[Dataset entries]
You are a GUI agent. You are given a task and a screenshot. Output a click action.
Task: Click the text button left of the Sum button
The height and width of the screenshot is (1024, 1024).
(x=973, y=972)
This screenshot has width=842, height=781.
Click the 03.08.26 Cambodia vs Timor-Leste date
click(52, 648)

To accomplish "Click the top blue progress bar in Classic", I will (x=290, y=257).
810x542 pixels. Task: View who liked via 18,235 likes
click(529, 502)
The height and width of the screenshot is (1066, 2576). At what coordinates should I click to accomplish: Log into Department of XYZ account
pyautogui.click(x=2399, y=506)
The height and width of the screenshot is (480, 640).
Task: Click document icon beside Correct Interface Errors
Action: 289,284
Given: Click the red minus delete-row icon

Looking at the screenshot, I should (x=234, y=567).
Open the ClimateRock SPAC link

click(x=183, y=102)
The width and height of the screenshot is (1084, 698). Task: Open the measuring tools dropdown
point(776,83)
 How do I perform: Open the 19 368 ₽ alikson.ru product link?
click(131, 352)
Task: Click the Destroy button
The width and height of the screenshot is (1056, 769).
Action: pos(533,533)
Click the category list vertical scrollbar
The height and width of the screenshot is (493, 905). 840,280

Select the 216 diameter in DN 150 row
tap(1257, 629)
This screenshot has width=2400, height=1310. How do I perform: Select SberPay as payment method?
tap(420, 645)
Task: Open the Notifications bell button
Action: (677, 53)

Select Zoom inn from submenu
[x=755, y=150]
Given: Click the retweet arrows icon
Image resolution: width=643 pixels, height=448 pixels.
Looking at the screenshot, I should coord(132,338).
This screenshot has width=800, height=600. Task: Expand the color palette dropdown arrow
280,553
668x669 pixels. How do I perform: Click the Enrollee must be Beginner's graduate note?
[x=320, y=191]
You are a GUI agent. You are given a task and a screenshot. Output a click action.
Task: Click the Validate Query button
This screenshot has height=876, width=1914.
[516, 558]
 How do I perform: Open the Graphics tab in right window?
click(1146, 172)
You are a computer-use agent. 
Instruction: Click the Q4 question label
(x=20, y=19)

Goal of the exercise:
The required result is an exact repeat of the records above from the line containing "Select Zoom inn from submenu" to their final line.

The answer:
Select Zoom inn from submenu
[x=755, y=150]
Given: Click the retweet arrows icon
Image resolution: width=643 pixels, height=448 pixels.
Looking at the screenshot, I should coord(132,338).
This screenshot has width=800, height=600. Task: Expand the color palette dropdown arrow
280,553
668x669 pixels. How do I perform: Click the Enrollee must be Beginner's graduate note?
[x=320, y=191]
You are a GUI agent. You are given a task and a screenshot. Output a click action.
Task: Click the Validate Query button
This screenshot has height=876, width=1914.
[516, 558]
 How do I perform: Open the Graphics tab in right window?
click(1146, 172)
You are a computer-use agent. 
Instruction: Click the Q4 question label
(x=20, y=19)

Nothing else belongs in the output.